In healthy subjects we suggest that the normal glucagon response to an OGTT consists of a glucose-induced inhibition of alpha cell secretion, which is modulated by the release and stimulatory actions of GIP and GLP-2, thus counteracting the glucagonostatic effects of GLP-1 and the inhibitory effects of increased intra-islet insulin, but still resulting in an equal suppression compared to the less insulinotropic i.v. stimulus. In type 2 diabetes the lost glucagon response during OGTT might be explained by an imbalance between the glucagonotropic effects of GIP and GLP-2 on the one hand, and the glucagonostatic effects of GLP-1 and increased intra-islet insulin on the other. In type 2 diabetes, the beta cell is resistant to GIP and insensitive to GLP-1 [17, 43] and therefore less insulin is secreted. Furthermore, the alpha cells seem to respond more readily to the stimulatory actions at least of GIP. Indeed, in hyperglycaemic clamp experiments in patients with type 2 diabetes, glucagon secretion was inadequately suppressed by glucose and paradoxically increased above basal by GIP [17, 36]. Clearly, further studies are needed to confirm the possible role of GIP and perhaps GLP-2 as mediators of the paradoxical glucagon responses during OGTT in patients with type 2 diabetes.

When we gauged the incretin effect by comparing the amount of intravenous glucose required to copy the PGOGTT curve, the incretin effect was almost completely lost in the patients, whereas a comparison of insulin responses indicates that the incretin effect was reduced from 83 to 43%. We propose that the abnormal glucagon suppression during the OGTT is responsible for this difference. Thus, the dampened glucagon suppression during OGTT compared with isoglycaemic i.v. glucose infusion would be expected to result in inadequate suppression of hepatic glucose production pulling the PG curve upwards. This, in turn, means that an increased amount of glucose is required to obtain isoglycaemic glucose excursions during i.v. infusion, eventually approaching the amount of glucose given orally.

Thus, the diabetic intolerance to oral glucose appears to include not only an inadequate amplification of insulin secretion by the incretin hormones GIP and GLP-1, but also a lack of suppression or a frank elevation of glucagon secretion, possibly induced by GIP (and possibly GLP-2), which is not observed in healthy subjects.

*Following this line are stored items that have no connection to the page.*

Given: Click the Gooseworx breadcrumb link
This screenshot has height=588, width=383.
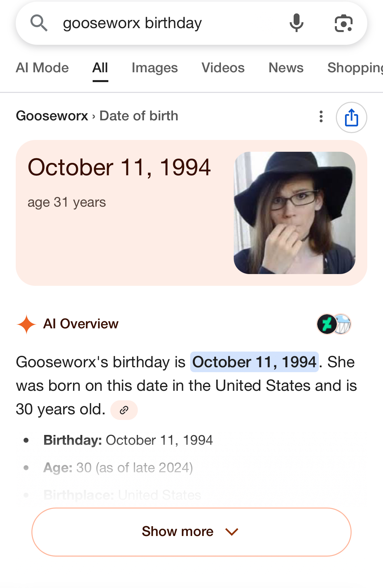Looking at the screenshot, I should click(52, 116).
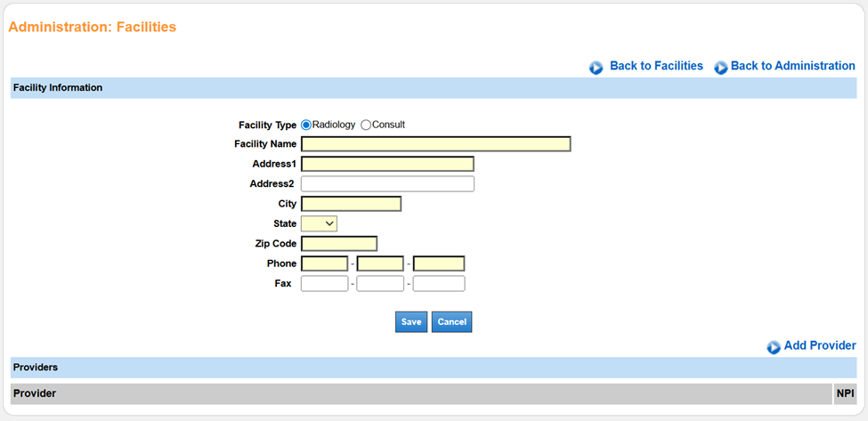Screen dimensions: 868x421
Task: Click the Back to Facilities arrow icon
Action: [596, 68]
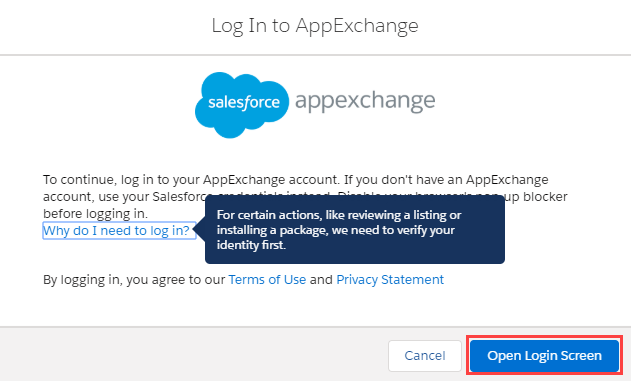This screenshot has width=631, height=381.
Task: Open the Login Screen with the blue button
Action: (x=544, y=356)

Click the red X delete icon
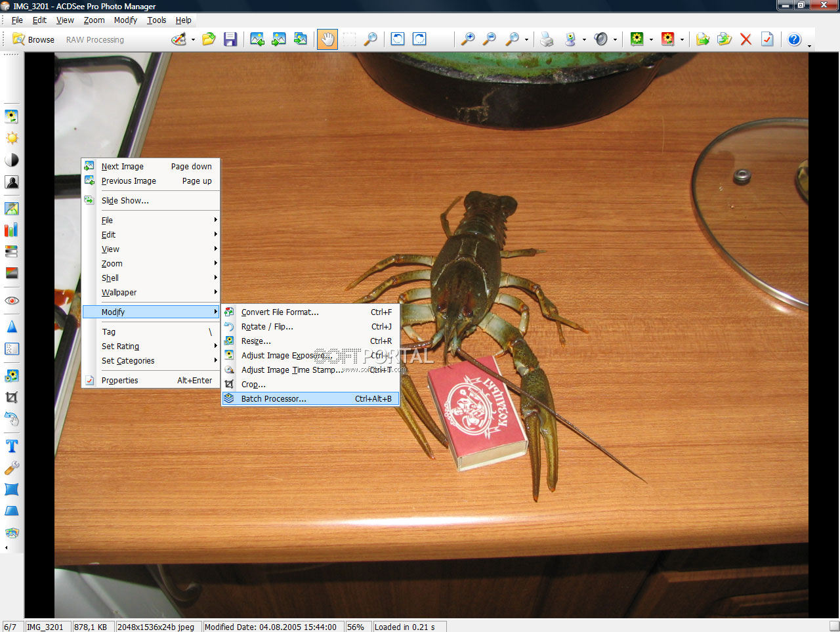[746, 39]
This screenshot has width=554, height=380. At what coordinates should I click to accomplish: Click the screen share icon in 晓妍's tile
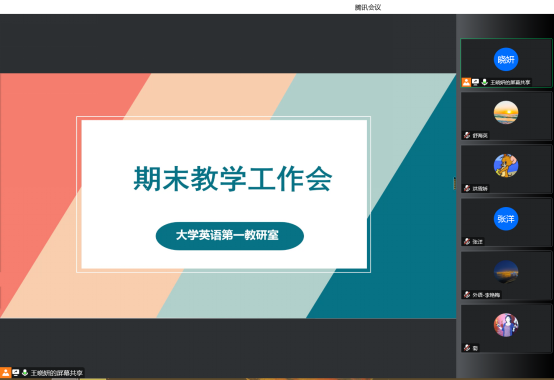point(476,82)
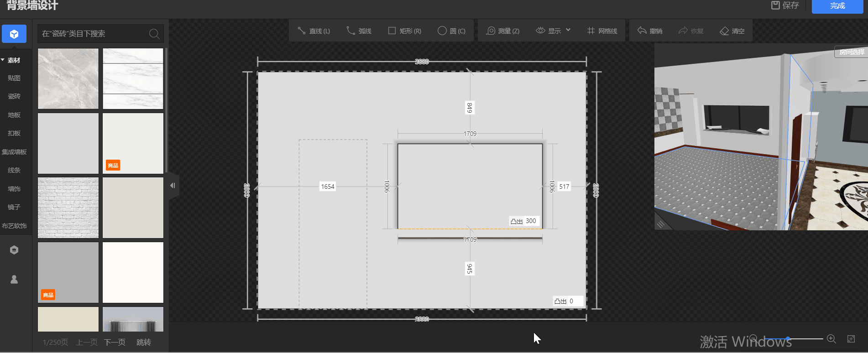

In summary, the present study confirms the observation made by Nauck and colleagues in 1986 that the incretin effect is reduced in patients with type 2 diabetes [13], and it seems that the explanation for this deficiency is not to be found in the response of the incretin hormones to oral or isoglycaemic i.v. glucose. In addition, we report the novel finding that in patients with type 2 diabetes glucagon is suppressed in a normal fashion during isoglycaemic i.v. glucose infusion, whereas the suppression is dampened during oral ingestion of glucose. The mechanism of this phenomenon is currently unclear, but there is little doubt that this inappropriate glucagon suppression contributes to the glucose intolerance and the reduced incretin effect in patients with type 2 diabetes, when estimated by comparing the amounts of glucose given orally and intravenously during isoglycaemic glucose challenges.